By the time a seller has met two agents and received two appraisals with two different price opinions, the decision often comes down to gut feel. Gut feel informed by a sales process designed to generate exactly that response.
The mistakes that follow from poor agent selection are not dramatic. They tend to be quiet. A campaign that performs slightly below what it should have. An offer accepted a little too quickly. A negotiation that did not push as hard as it could have. The difference rarely shows up clearly enough for the seller to trace it back to the decision they made before the property even listed.
How Assuming Agents Are Similar Leads to Poor Selection
A lot of sellers go into the process thinking the agent choice is a minor variable. It is not a minor variable.
Marketing parity ended at the inspection. Everything after that varies.
Sellers who want to go beyond the standard appraisal process and make a more considered agent selection decision tend to find that agent evaluation reveals considerably more than the standard appraisal circuit tends to.

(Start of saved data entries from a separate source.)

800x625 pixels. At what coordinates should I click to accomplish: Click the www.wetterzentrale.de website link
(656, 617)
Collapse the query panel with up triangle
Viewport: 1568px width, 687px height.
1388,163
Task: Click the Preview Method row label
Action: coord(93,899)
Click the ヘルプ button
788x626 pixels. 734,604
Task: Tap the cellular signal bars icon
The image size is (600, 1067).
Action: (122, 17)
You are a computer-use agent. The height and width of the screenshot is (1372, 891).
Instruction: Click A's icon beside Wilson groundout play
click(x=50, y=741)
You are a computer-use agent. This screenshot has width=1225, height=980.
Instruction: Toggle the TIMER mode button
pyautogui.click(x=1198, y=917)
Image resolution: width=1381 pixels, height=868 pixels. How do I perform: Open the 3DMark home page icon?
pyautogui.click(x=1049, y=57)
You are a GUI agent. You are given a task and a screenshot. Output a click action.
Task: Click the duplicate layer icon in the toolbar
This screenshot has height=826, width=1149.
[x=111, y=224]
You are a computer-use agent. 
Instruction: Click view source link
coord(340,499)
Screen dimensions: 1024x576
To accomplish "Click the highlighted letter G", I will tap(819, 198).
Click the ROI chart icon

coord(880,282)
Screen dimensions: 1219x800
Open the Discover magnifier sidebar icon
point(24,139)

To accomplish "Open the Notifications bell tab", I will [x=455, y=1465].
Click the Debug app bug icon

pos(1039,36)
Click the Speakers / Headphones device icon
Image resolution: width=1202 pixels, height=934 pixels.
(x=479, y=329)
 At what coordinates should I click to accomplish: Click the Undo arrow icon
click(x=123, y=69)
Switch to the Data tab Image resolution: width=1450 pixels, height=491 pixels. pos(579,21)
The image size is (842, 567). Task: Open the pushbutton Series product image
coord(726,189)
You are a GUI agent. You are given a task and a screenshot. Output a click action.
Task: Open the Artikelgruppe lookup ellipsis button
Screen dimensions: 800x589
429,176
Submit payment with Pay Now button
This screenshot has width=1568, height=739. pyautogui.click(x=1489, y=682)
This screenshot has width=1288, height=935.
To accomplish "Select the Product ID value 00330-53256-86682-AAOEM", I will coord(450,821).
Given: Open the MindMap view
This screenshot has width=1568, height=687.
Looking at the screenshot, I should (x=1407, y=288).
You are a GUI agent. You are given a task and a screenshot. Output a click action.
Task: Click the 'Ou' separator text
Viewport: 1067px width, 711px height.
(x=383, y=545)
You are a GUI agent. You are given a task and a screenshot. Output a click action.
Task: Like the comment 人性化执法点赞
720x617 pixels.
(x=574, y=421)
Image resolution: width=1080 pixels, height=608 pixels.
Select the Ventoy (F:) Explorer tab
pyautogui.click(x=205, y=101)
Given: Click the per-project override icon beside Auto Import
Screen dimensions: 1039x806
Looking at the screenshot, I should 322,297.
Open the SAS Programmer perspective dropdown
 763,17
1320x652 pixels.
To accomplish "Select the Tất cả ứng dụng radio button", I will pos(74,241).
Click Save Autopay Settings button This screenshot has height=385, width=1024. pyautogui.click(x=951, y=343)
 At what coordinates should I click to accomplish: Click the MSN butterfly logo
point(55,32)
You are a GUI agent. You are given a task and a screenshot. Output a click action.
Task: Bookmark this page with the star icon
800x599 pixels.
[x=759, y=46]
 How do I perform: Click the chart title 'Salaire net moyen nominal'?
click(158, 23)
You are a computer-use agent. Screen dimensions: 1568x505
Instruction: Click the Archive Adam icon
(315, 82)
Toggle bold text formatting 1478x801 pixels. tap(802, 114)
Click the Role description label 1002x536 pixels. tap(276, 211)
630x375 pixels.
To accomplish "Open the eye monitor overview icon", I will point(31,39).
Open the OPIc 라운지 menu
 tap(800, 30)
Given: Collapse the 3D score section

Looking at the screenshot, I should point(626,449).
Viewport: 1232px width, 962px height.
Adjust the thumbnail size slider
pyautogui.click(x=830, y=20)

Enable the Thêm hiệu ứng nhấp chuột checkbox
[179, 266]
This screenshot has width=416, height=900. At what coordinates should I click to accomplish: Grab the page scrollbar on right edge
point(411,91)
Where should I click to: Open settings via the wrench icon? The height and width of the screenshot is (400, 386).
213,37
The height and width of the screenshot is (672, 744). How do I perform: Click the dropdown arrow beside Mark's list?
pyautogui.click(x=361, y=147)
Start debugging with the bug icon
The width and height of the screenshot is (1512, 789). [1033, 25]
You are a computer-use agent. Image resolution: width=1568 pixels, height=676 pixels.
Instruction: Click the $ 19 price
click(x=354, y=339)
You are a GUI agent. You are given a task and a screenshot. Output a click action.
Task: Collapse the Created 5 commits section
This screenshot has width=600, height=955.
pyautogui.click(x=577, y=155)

The Commission Trap That Catches More Sellers Than It Should
Commission shopping is understandable. The logic is simple - lower percentage, more money in the seller's pocket. That logic only holds if all agents produce equivalent results. They do not.
A stronger negotiator getting an extra ten thousand from the same buyer pool is ten thousand dollars.
This is not an argument for paying more commission regardless of agent quality.
The result is the only way to know, and by then the choice has already been made.
Mistaking Confidence for Competence
The agents who are best at appraisal meetings are not always the agents who are best at selling property. Those two skills overlap less than sellers tend to assume.
The tell is usually in the detail.
Changing the direction is the seller's job if they want a more honest read on who they are dealing with.
Competence is quieter than confidence. That is the problem.
The appraisal meeting rewards the wrong skill set. The campaign rewards the right one.
How Ignoring Local Knowledge Creates Campaign Problems
The brand opens the door. The agent in the room either knows the local market or they do not.
An agent who does not know the area applies a template. The template usually produces a template result.
An agent without it tends to speak in generalities, deflect to broader market trends, or pivot to what they have sold elsewhere.
Not the answer. The pivot.
What Sellers Ask About Agent Selection
How can I tell if an agent has genuine local expertise
Ask about specific recent sales in the suburb - not just how many, but what they reveal about current buyer behaviour. An agent who genuinely knows the area will give you a read on conditions, not just a list of addresses.
Is it a red flag if an agent pushes for a quick listing decision
There are legitimate reasons an agent might suggest moving quickly - a specific buyer in mind, a seasonal timing window, a competitive listing environment. Those reasons should be explained clearly. If they are not, the pressure itself is the information.
What are my options if my agent is not delivering during the campaign
Changing agents mid-campaign is disruptive but sometimes necessary. A property that has been sitting on the market too long with poor representation may need a fresh approach more than it needs more time with the same one.